Top of Data provided

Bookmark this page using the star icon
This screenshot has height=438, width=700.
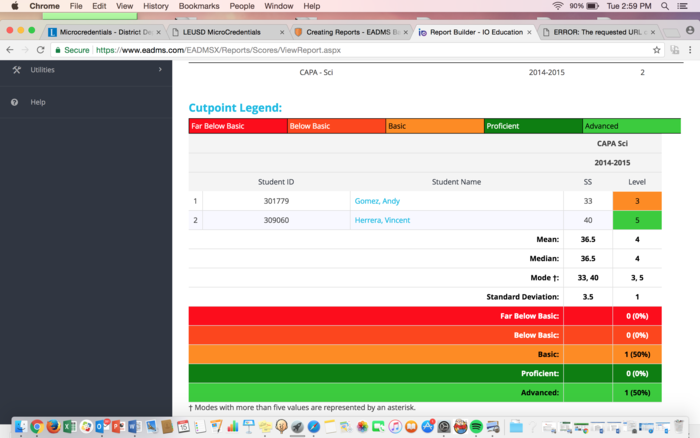point(657,49)
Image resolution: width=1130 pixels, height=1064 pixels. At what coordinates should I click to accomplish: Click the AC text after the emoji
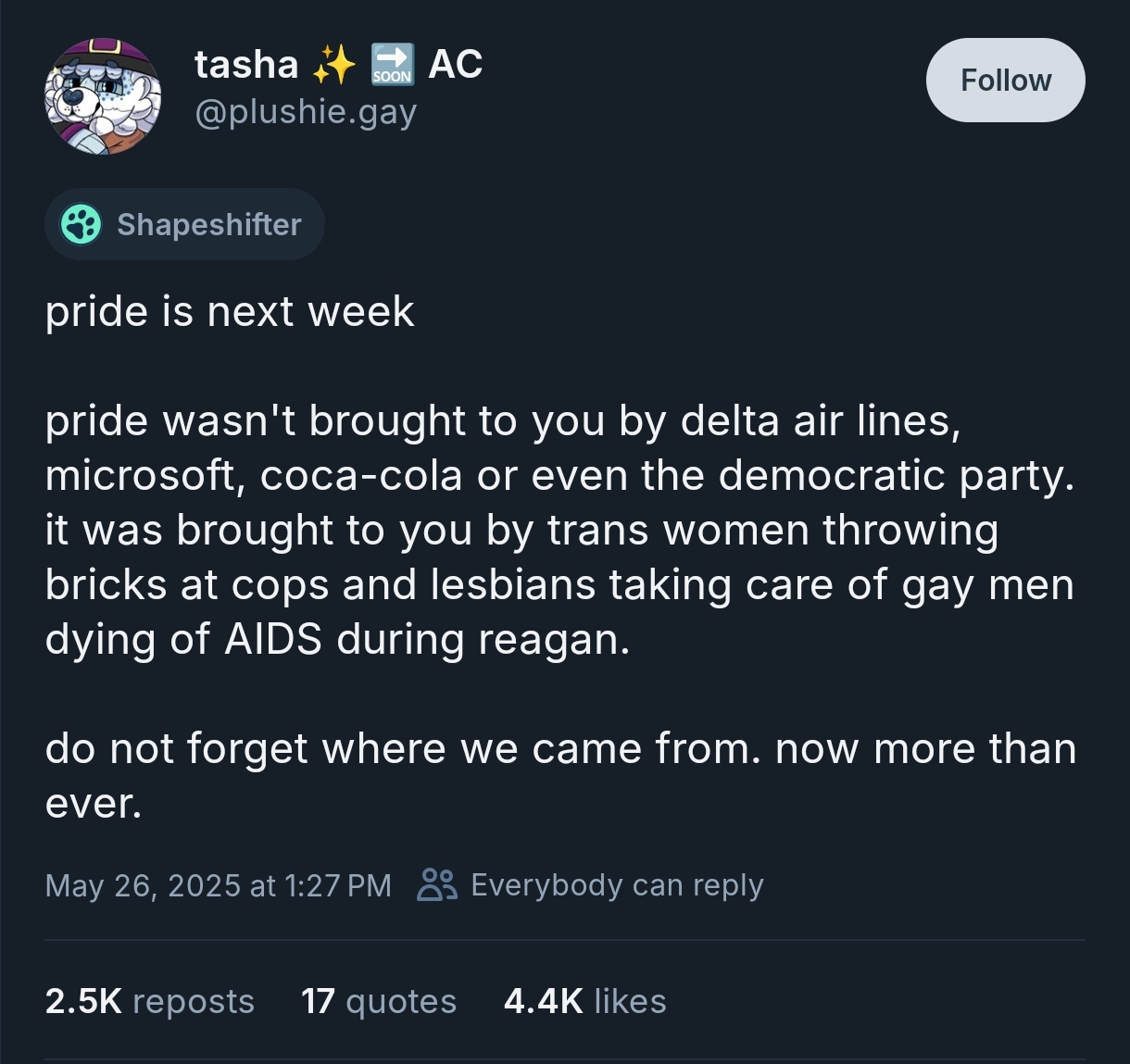pos(455,65)
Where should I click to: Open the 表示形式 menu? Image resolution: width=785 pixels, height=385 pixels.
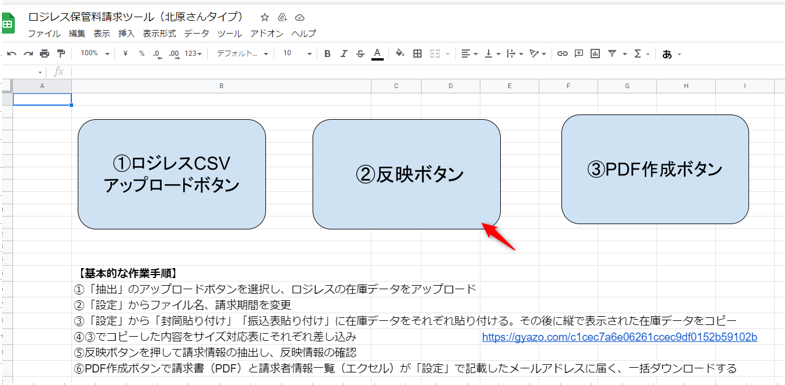tap(159, 34)
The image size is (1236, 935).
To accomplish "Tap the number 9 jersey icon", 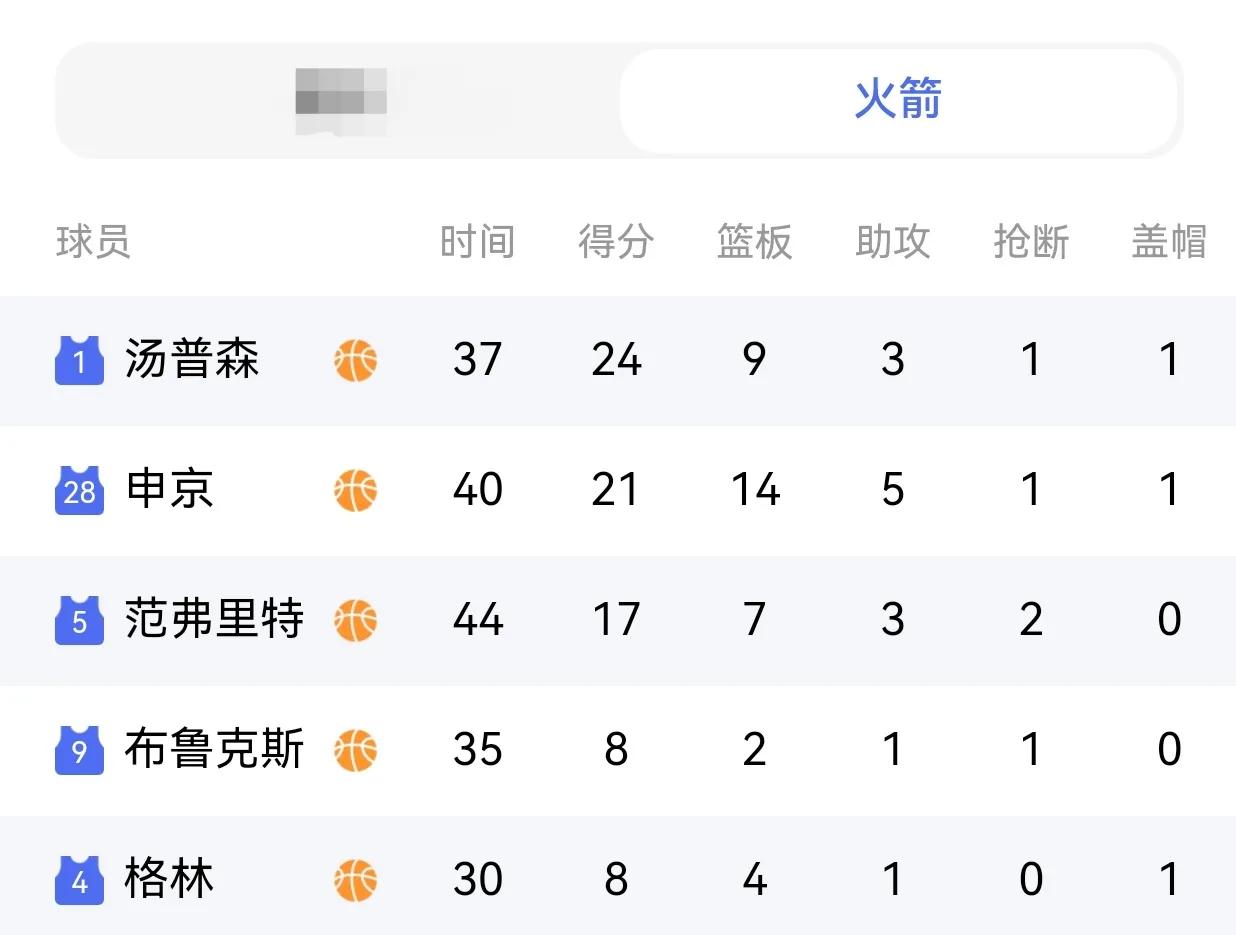I will tap(79, 751).
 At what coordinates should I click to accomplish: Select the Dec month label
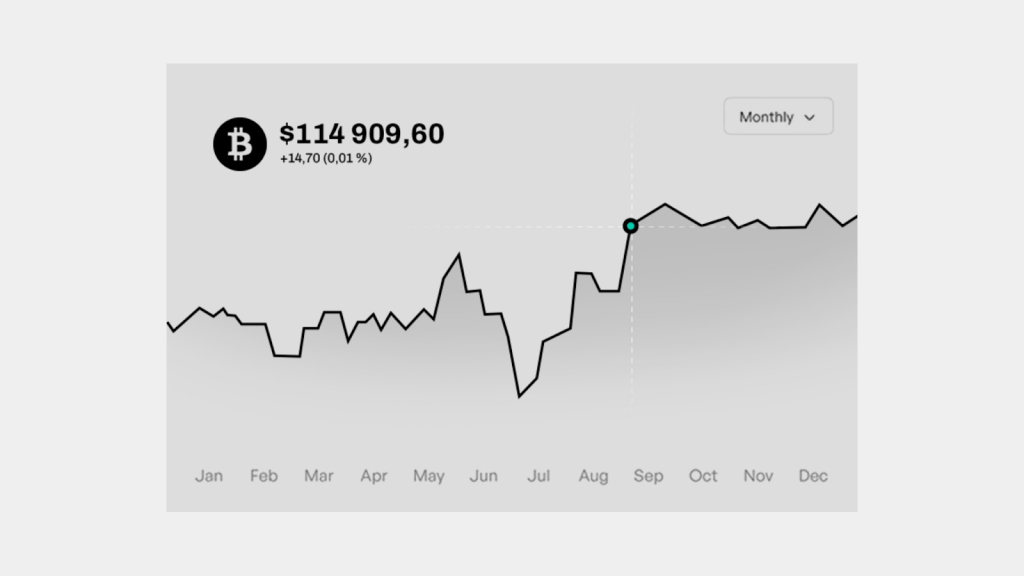tap(813, 476)
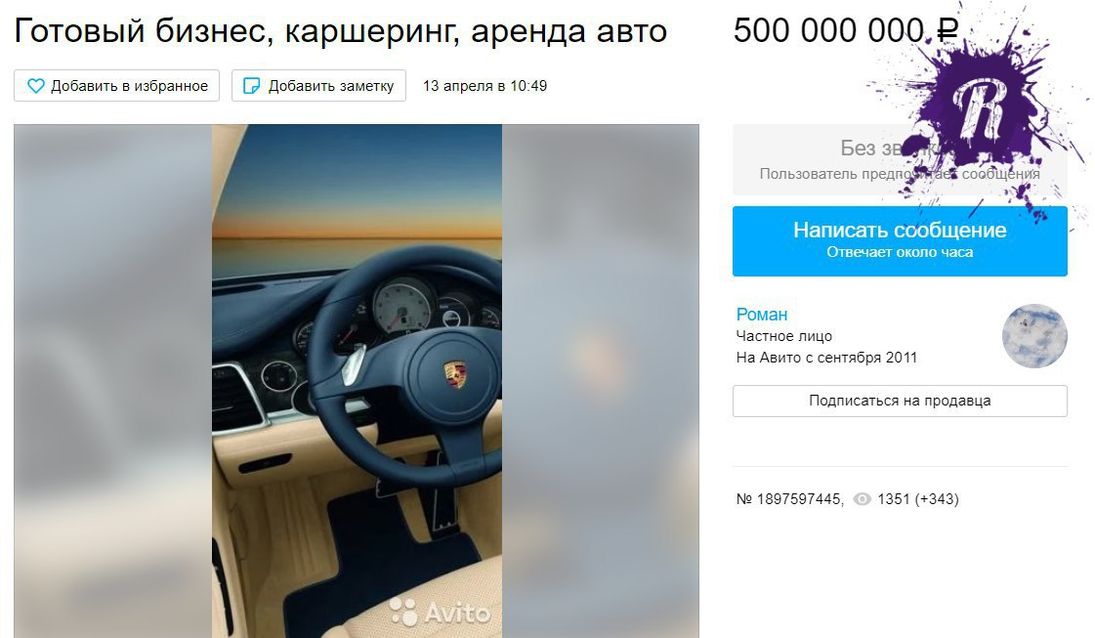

Bottom of Data provided

What to work on
Please copy exactly the lines from the one containing "At what coordinates should I click to accomplish: Select" through the end of the records above, leaving out every picture.

Written answer
 At what coordinates should I click to accomplish: Select the Dec month label
tap(813, 476)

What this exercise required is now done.